:: What the exercise asks ::
The whole listing below is to be copied exactly.

:: Record extracts ::
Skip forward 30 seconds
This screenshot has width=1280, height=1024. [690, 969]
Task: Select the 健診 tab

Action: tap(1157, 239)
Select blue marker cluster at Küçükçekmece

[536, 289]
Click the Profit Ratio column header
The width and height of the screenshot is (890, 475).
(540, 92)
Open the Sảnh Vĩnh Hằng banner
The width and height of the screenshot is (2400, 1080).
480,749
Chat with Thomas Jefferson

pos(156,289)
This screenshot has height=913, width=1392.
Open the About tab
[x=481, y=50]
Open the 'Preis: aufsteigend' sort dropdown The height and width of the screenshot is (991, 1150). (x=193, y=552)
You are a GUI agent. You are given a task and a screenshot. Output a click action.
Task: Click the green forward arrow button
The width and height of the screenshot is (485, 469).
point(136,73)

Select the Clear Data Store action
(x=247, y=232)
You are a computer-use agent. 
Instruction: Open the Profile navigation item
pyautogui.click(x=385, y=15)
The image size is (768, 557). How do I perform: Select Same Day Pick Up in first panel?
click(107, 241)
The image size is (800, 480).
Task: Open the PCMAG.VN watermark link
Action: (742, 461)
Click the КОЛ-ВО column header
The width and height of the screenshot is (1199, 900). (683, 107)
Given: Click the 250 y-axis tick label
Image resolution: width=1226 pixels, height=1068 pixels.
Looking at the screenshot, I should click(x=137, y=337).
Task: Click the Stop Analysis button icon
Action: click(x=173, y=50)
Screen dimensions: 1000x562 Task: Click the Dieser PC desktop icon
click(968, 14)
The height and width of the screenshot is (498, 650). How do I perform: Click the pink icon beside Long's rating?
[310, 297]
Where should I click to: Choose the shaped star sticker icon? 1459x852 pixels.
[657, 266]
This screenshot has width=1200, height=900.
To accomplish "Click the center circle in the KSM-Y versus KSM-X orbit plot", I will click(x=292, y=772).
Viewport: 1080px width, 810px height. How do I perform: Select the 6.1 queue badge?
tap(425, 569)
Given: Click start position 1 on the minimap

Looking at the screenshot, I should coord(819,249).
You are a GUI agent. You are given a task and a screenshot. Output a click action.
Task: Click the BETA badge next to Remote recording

:: Reply to the task ::
Skip forward 30 seconds
This screenshot has width=1280, height=1024. [690, 969]
Task: Select the 健診 tab

Action: tap(1157, 239)
Select blue marker cluster at Küçükçekmece

[536, 289]
Click the Profit Ratio column header
The width and height of the screenshot is (890, 475).
(540, 92)
Open the Sảnh Vĩnh Hằng banner
The width and height of the screenshot is (2400, 1080).
480,749
Chat with Thomas Jefferson

pos(156,289)
This screenshot has height=913, width=1392.
Open the About tab
[x=481, y=50]
Open the 'Preis: aufsteigend' sort dropdown The height and width of the screenshot is (991, 1150). (x=193, y=552)
You are a GUI agent. You are given a task and a screenshot. Output a click action.
Task: Click the green forward arrow button
The width and height of the screenshot is (485, 469).
point(136,73)

Select the Clear Data Store action
(x=247, y=232)
You are a computer-use agent. 
Instruction: Open the Profile navigation item
pyautogui.click(x=385, y=15)
The image size is (768, 557). How do I perform: Select Same Day Pick Up in first panel?
click(107, 241)
The image size is (800, 480).
Task: Open the PCMAG.VN watermark link
Action: (742, 461)
Click the КОЛ-ВО column header
The width and height of the screenshot is (1199, 900). (683, 107)
Given: Click the 250 y-axis tick label
Image resolution: width=1226 pixels, height=1068 pixels.
Looking at the screenshot, I should click(x=137, y=337).
Task: Click the Stop Analysis button icon
Action: click(x=173, y=50)
Screen dimensions: 1000x562 Task: Click the Dieser PC desktop icon
click(968, 14)
The height and width of the screenshot is (498, 650). How do I perform: Click the pink icon beside Long's rating?
[310, 297]
Where should I click to: Choose the shaped star sticker icon? 1459x852 pixels.
[657, 266]
This screenshot has width=1200, height=900.
To accomplish "Click the center circle in the KSM-Y versus KSM-X orbit plot", I will click(x=292, y=772).
Viewport: 1080px width, 810px height. How do I perform: Select the 6.1 queue badge?
tap(425, 569)
Given: Click start position 1 on the minimap

Looking at the screenshot, I should coord(819,249).
You are a GUI agent. You are given a task and a screenshot. Output a click action.
Task: Click the BETA badge next to Remote recording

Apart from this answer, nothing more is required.